In isosceles ΔABC, AC = BC, AB = 6 in, CD ⊥ AB, and CD = 3 in. Find the perimeter of the isosceles triangle.

Answer 1

Explanation:

Consider the given triangle ABC, we have AC = BC, AB = 6 in, CD ⊥ AB, and CD = 3 in.

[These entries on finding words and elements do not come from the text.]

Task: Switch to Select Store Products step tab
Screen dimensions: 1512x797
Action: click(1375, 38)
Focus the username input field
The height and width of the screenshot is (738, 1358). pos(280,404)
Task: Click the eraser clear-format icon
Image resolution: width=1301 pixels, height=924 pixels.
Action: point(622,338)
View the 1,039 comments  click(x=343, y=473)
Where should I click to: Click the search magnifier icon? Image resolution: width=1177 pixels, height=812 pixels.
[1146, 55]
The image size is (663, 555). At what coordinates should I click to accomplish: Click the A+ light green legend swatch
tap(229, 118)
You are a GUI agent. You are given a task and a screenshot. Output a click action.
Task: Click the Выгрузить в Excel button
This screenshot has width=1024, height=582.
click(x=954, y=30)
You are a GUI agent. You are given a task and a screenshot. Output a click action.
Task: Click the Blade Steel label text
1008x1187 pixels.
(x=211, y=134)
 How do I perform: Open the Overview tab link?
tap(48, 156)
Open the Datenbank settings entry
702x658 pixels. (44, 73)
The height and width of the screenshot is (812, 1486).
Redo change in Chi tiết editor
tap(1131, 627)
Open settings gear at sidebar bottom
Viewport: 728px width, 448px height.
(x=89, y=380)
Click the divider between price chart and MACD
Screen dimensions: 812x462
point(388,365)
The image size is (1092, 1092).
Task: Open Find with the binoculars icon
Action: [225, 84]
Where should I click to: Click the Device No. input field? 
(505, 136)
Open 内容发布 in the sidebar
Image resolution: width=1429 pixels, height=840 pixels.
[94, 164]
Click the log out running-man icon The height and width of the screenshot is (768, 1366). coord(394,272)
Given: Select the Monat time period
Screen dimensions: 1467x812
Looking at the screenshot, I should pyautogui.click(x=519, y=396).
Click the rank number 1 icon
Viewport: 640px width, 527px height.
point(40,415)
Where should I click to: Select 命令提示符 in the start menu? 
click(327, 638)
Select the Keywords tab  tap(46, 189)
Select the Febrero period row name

Using ΔCDB, we have

`(CB)^(2)=(CD)^(2)+(DB)^(2)`

`(CB)^(2)=(3)^(2)+(3)^(2)`

`CB=√(9+9)`

`CB=√(18)in`

Therefore,
`CB=CA=√(18)in` (Given)

Now, Perimeter of an isosceles triangle is given By: 2a+b

⇒
`2(√(18))+6=2(4.24)+6=8.48+6=14.48in`

which is the required perimeter of isosceles triangle.

Answer 2

`4√(3)+6`

Explanation:

We know that the base is 6 and the altitude is
`√(3)`

We need to know the sides of the triangle

The triangle is already divided into two by the altitude, the new base will be 3 because 6 divided by 2 is 3, and the side of the smaller triangle will be
`√(3)`

So we use the pythagoream thereom:
`(√(3))^2+3^2=c^2`

Now since we are squaring a square root, it goes back to 3, and we know
`3^2` equals 9:
`3+9= c^2`

Now we solve:
`12= c^2`

`√(12)=c`

Now we know the side of the triangle ABC

Since it is an isosceles, both sides are
`√(12)`

Now we add all sides to get our perimeter: P=
`√(12)+√(12)+6`

We know that
`√(12)` +
`√(12)` =
`√(24)` =
`4√(3)` .......when we factor

Which is:
`4√(3)+6`